Adapting ASPEN for Orbital Express
- Created on Thursday, 01 July 2010
Declarative modeling brings efficiency to encoded procedures and allows for guarantees on resource usage and time usage.
By studying the Orbital Express mission, modeling the spacecraft and scenarios, and testing the system, a technique has been developed that uses recursive decomposition to represent procedural actions declaratively, schemalevel uncertainty reasoning to make uncertainty reasoning tractable, and lightweight, natural language processing to automatically parse procedures to produce declarative models.
Schema-level uncertainty reasoning has, at its core, the basic assumption that certain variables are uncertain, but not independent. Once any are known, then the others become known.
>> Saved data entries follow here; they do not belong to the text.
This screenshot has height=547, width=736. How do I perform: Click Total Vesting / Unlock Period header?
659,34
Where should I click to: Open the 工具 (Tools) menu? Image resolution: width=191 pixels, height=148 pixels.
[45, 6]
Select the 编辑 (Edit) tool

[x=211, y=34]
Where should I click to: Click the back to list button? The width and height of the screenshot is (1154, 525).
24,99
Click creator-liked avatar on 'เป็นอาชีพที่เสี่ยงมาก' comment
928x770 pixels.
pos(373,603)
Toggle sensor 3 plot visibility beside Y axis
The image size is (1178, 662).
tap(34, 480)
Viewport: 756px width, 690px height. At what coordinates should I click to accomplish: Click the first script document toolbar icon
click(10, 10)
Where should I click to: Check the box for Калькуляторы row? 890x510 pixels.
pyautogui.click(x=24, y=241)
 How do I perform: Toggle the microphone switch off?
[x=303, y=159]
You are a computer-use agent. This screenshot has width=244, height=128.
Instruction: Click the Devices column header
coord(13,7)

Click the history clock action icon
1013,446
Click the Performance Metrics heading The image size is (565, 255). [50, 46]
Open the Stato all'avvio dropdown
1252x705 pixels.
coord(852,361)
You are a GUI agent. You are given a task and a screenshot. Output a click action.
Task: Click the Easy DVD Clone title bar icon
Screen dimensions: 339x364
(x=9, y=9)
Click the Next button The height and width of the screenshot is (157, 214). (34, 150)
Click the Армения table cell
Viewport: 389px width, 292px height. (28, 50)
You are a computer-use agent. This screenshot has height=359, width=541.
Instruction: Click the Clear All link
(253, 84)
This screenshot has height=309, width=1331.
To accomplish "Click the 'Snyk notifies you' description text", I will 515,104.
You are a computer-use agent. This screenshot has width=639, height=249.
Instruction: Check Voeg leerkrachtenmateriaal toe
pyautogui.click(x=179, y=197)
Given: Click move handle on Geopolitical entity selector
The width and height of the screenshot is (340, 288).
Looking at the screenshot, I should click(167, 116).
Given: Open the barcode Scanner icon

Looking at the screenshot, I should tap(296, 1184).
This is important where a variable is uncertain for an action and many actions of the same type exist in the plan. For example, if the number of retries to purge pump lines was unknown (but bounded), and each attempt required a sub-plan, then, once the correct number of attempts required for a purge was known, it would likely be the same for all subsequent purges. This greatly reduces the space of plans that needs to be searched to ensure that all executions are feasible.
To accommodate changing scenario procedures, each is ingested into a tabular format in temporal order, and a simple natural-language parser is used to read each step and to derive the impact of that step on memory, power, and communications. Then an ASPEN (Activity Scheduling and Planning Environment) model is produced based on this analysis. The model is tested and further changed by hand, if necessary, to reflect the actual procedure. This results in a great savings of time used for modeling procedures.
Many processes that need to be modeled in ASPEN (a declarative system) are, in fact, procedural. ASPEN includes the ability to model activities in a hierarchical fashion, but this representation breaks down if there is a practically unbounded number of sub-activities and decomposition topologies. However, if recursive decomposition is allowed, HTN-like encodings are enabled to represent most procedural phenomena.
For example, if a switch requires a variable (but known at the time of the attempt) number of attempts to switch on, one can recurse on the number of remaining switch attempts and decompose into either the same switching activity with one less required attempt, or not decompose at all (or decompose into a dummy task), resulting in the end of the decomposition. In fact, any bounded procedural behavior can be modeled using recursive decompositions assuming that the variables impinging the disjunctive decomposition decision are computable at the time that the decision is made. This enables one to represent tasks that are controlled outside of the scheduler, but that the scheduler must accommodate, without requiring one to give a declarative model of the procedural behavior.
This work was done by Caroline Chouinard, Daniel Tran, Grailing Jones, Van Dang, and Russell Knight of Caltech for NASA’s Jet Propulsion Laboratory.